▸ **Work required**
Line count for "Given": report how many lines in this material hold that string, with the number alone as the answer.

+ + + + +

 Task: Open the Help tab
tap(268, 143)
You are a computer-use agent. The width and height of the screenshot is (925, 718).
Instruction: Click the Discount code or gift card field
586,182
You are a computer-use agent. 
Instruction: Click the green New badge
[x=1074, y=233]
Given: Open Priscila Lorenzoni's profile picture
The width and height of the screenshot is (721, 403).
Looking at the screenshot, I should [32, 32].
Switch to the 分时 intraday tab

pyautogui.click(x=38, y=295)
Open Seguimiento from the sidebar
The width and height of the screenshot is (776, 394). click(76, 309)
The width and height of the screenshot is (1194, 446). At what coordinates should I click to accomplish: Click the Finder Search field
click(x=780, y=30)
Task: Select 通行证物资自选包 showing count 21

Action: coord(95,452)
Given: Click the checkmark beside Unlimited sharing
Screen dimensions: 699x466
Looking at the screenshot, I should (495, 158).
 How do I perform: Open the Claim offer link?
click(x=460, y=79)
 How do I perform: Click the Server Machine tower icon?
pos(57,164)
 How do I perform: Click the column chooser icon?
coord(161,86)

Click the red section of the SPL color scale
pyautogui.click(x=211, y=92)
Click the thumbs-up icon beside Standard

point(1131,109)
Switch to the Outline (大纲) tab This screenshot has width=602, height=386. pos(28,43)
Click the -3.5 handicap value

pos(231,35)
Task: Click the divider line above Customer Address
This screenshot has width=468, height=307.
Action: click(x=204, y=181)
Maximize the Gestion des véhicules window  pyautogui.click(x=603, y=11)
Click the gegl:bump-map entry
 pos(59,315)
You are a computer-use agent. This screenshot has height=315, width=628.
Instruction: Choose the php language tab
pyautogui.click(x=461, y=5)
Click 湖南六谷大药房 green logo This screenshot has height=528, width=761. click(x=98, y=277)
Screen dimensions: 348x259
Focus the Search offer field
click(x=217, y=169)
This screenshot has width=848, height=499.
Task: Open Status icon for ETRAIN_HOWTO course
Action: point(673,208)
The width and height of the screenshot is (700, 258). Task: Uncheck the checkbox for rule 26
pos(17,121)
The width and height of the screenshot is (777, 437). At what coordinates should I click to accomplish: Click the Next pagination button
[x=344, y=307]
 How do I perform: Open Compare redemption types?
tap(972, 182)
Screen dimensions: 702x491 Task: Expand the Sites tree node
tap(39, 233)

+ + + + +

▸ **Finished task**
2